The Congressional U.S.-China Economic and Security Review Commission has one job: to provide a realistic view of the relationship, unfiltered by diplomatic niceties. While some of its assessments may be overstated, it always contains important information, and this year’s report is especially sobering.
[November 27, 2014 | Wall Street Journal Opinion]
The bipartisan commission of experts—including intelligence veterans, former diplomats and business executives—concludes, “As a result of China’s comprehensive and rapid military modernization, the regional balance of power between China, on the one hand, and the United States and its allies and associates on the other, is shifting in China’s direction.”
Across 600 pages there are many more such warnings. By 2020, when the U.S. Navy plans to station 67 submarines and surface ships in the Asia-Pacific (“budget permitting”), China could have 351.
Twice this year Beijing appears to have tested a new hypersonic missile vehicle, the WU-14, that “could enable China to conduct kinetic strikes anywhere in the world within minutes to hours.” Yes, Beijing’s reach may exceed its grasp—even the U.S. faces difficulty in fielding a similar system. But the eventual payoff would be huge. Approaching speeds of 8,000 miles per hour, it “could render existing U.S. missile defense systems less effective and potentially obsolete.”
Then there’s outer space, where “China likely will be able to hold at risk U.S. national security satellites in every orbital regime in the next five to ten years.” The report quotes U.S. Air Force General William Shelton to explain: “We are so dependent on space these days, we plug into it like a utility. It is always there. Nobody worries about it.” Losing space assets to China’s anti-satellite weapons therefore “would be almost a reversion” to “industrial-based warfare.”
The report also bears bad news about America’s vulnerable cyber networks: “China’s cyber espionage continued unabated in 2014, despite a concerted U.S. effort since 2013 to expose and stigmatize Chinese economic espionage.” The commissioners clearly think little of the Obama Administration’s indictment of five Chinese military officers for stealing secrets from U.S. industrial firms: “China’s material incentives for continuing this activity are immense and unlikely to be altered by small-scale U.S. actions.”

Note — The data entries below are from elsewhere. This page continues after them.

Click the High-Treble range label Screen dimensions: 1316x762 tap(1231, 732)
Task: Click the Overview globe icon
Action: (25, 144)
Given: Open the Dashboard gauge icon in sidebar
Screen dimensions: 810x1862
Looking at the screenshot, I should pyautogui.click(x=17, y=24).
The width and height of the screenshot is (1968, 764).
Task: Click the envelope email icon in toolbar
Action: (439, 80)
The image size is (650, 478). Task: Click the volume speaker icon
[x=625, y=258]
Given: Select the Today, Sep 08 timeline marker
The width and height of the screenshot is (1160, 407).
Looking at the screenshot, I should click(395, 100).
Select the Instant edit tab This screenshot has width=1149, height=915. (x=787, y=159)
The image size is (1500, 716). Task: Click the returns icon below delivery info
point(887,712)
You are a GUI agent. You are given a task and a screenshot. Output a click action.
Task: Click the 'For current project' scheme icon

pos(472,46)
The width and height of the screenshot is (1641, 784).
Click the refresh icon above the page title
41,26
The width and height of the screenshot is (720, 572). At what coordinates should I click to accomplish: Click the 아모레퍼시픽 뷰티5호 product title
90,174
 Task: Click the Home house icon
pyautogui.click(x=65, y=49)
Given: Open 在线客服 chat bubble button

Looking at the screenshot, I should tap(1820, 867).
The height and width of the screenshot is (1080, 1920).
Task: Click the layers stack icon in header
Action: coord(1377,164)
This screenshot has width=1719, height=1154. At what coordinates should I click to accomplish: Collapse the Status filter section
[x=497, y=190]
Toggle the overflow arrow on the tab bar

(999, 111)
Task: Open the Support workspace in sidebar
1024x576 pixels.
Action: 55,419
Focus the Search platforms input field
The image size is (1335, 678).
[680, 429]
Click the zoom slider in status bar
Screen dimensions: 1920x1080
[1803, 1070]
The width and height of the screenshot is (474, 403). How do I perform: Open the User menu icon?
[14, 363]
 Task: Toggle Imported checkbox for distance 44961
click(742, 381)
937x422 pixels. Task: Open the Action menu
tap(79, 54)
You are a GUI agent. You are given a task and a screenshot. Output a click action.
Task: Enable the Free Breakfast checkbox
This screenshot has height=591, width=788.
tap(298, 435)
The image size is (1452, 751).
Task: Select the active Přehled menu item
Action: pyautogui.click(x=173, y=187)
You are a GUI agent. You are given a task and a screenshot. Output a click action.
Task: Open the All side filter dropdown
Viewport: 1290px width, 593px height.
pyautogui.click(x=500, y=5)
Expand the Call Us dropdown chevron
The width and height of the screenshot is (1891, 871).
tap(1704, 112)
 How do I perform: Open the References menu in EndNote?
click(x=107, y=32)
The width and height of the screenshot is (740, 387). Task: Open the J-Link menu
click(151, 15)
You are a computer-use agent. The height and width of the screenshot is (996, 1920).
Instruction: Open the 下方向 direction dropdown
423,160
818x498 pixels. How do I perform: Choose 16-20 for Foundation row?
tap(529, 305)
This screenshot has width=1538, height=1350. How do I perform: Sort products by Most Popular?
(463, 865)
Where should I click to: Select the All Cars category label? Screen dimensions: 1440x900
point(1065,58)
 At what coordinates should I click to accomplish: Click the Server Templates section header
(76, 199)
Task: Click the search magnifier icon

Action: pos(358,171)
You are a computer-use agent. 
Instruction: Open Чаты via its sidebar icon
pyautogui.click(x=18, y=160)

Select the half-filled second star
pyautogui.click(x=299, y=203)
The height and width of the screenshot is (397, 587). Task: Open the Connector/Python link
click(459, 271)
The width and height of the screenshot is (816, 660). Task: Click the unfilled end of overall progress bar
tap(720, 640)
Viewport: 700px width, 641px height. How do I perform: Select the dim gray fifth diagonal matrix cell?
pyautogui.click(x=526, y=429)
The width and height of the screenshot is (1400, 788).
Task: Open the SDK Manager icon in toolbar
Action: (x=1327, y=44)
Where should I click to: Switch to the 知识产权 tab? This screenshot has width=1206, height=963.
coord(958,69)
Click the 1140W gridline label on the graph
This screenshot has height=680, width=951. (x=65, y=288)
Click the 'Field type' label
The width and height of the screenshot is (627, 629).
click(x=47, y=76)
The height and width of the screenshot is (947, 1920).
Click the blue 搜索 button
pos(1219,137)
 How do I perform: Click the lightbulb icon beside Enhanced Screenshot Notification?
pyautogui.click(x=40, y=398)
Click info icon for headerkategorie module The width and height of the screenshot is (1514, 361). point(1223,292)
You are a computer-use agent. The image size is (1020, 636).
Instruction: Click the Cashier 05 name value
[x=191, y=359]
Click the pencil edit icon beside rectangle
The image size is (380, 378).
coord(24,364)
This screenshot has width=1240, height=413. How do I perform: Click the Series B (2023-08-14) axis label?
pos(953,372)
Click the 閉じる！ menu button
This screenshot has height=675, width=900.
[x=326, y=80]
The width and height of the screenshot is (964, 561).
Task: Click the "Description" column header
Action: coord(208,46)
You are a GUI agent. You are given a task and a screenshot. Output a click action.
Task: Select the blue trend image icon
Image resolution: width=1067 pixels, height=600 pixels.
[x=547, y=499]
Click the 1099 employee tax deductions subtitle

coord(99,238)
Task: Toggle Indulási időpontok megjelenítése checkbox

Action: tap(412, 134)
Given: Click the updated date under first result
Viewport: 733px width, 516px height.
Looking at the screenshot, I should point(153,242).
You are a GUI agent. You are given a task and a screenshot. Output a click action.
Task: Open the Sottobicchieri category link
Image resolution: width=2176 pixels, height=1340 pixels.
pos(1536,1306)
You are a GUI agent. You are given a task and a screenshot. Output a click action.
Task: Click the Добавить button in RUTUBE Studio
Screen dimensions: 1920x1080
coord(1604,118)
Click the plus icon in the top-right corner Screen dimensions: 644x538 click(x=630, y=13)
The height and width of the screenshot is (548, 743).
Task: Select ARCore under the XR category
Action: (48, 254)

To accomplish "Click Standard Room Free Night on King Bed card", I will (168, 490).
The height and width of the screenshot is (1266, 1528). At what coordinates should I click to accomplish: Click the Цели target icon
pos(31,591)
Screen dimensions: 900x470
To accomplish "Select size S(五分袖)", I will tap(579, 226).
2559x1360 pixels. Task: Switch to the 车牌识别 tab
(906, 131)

The report recommends instead that officials examine ways “for sanctions to be imposed against entities that benefit from trade secrets or other information obtained through cyber intrusions or other illegal means.”
Elsewhere the commission indicts the government for keeping Americans in the dark about China. The Pentagon hasn’t publicly assessed the size of China’s nuclear arsenal since 2006, it notes, when the estimate was 100 warheads—a number that some experts believe China has since eclipsed by 30 times. Nor has the Pentagon reported publicly on China’s missile forces since 2010.
The commissioners similarly score Pentagon leaders for failing to explain the “purpose and rationale” of expanding military-to-military engagements with a Chinese party-state that acts belligerently and refuses to “engage in substantive military diplomacy.”
As ever, some caveats are in order. Intelligence assessments, let alone the open-source material cited by the commission, can be faulty. China’s ships and planes remain inferior to America’s, its soldiers less well-trained and untested in combat. The People’s Liberation Army has one aircraft carrier that is no match for any of America’s 11. And while the U.S. government has been open about many of its vulnerabilities, it stays understandably mum about its own offensive capabilities in cyberspace, outer space and otherwise.
So no commission report can be all-knowing, but this blunt accounting is a public service. As it says: “Unfortunately, China’s pursuit of a more confrontational relationship with the United States likely will persist.” Rather than pretend the challenge from China can be wished away, the executive branch must be spurred to recognize and counter it.